Wyandotte Nation sues officials after raid on casino

? An attorney for the Wyandotte Nation of Oklahoma asked a federal judge again Monday to force the state to return cash and gambling machines seized when officials shut down a tribal casino in downtown Kansas City, Kan.

The tribe also asked U.S. District Judge Julie Robinson to prevent the state from asserting authority over the casino site. The state raided the casino in April, eight months after the tribe opened it.

An attorney for the state argued that returning the seized assets — about $300,000 in cash and 150 electronic machines — would permit the Wyandotte Nation to reopen an unregulated casino.

Robinson had a hearing Monday on the tribe’s request and said from the bench that she would issue a ruling later. The Wyandotte Nation is seeking an injunction against the state that would remain in effect until the judge considers a lawsuit the Wyandotte Nation filed against Gov. Kathleen Sebelius, Atty. Gen. Phill Kline and six other state and local officials.

Until she rules, Robinson said, the current situation must remain in place — the tribe cannot operate a casino, but the state also cannot claim any jurisdiction over the casino site.

Conly Schulte, an Omaha, Neb., attorney representing the tribe, described the April raid on the casino as an invasion of American Indian land and said it would be like Oklahoma sending National Guard soldiers to Topeka to seize property and arrest Kansas legislators.

“It is Indian land. The state is precluded from exercising jurisdiction,” Schulte told Robinson. “Clearly, the tribe’s sovereignty is being challenged here.”

But Steven Alexander, an assistant Kansas attorney general, told Robinson the tribe violated a 1996 federal appeals court ruling by opening the 7th Street Casino in August 2003. He said the federal government seemed “impotent” to prevent the tribe from operating a casino, leaving the state to step in.

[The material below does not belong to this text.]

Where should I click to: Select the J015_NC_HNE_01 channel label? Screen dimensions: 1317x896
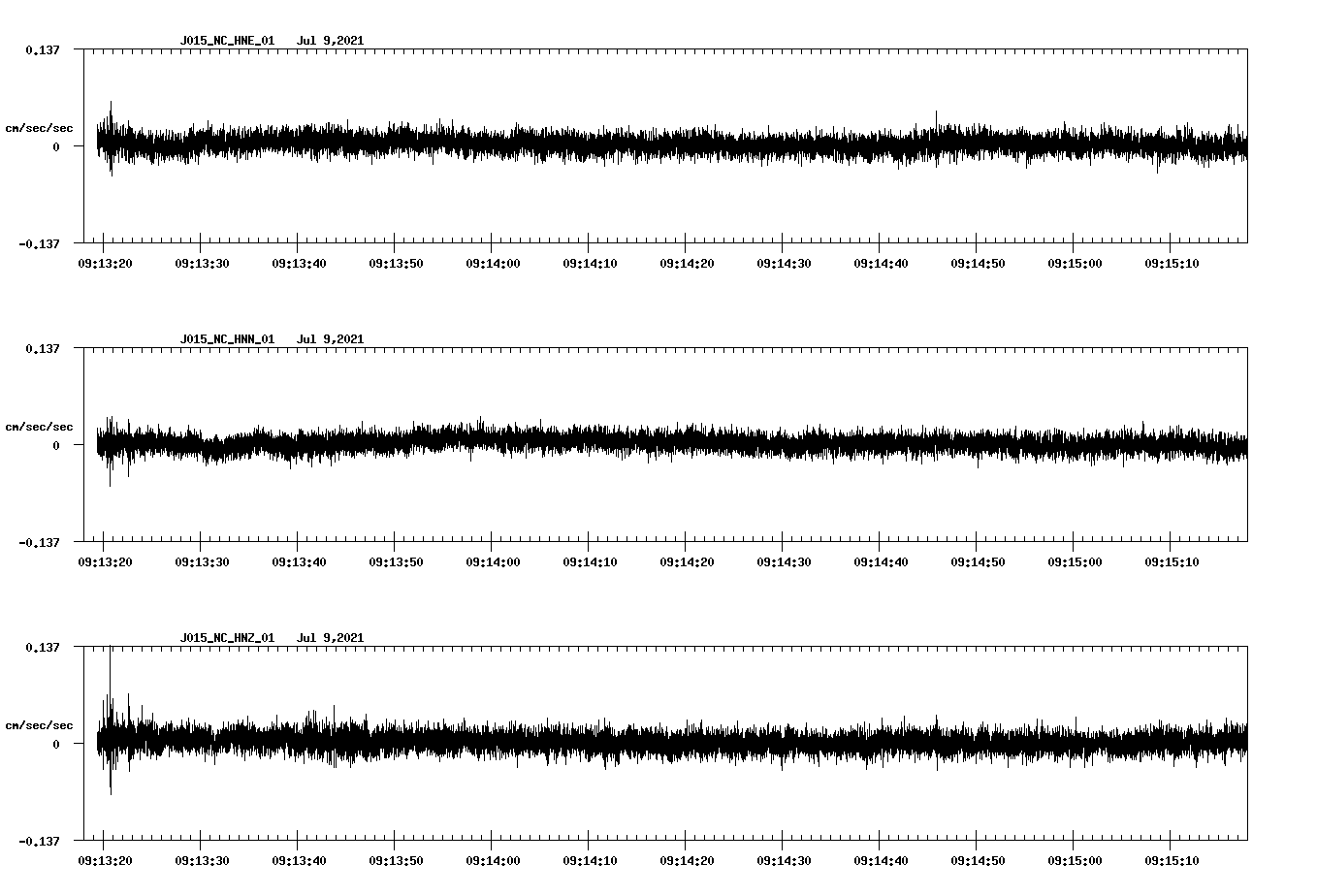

“There’s no reason to expect that the tribe is going to police itself,” Alexander said. “The whole problem with this case is that the Wyandotte tribe commenced gaming when it had no authority.”

Schulte said Alexander was mischaracterizing the 1996 court order. Also, he said, if Robinson issues the order, the tribe still will need the permission of the National Indian Gaming Commission before it can reopen its casino.

As for the tribe not policing itself, Schulte said such an argument was “offensive.”

After the tribe filed its lawsuit in April, it sought an immediate order to compel the state to return the seized assets, which are worth about $1 million. Robinson declined to issue such an order.

The hearing Monday was the latest episode in a drawn out legal battle over the Wyandotte Nation’s efforts to operate casino gambling in Kansas despite the opposition from state officials and four other tribes that have their own casinos.

Although the Wyandottes’ headquarters are in northeast Oklahoma, the tribe has some Kansas roots. In the 1840s, after the tribe gave up land in Michigan and Ohio to the federal government, members settled in what is now the Kansas City area. A decade later, the federal government allowed members of the tribe to become U.S. citizens or retain their tribal affiliation and move to present-day Oklahoma, which some did.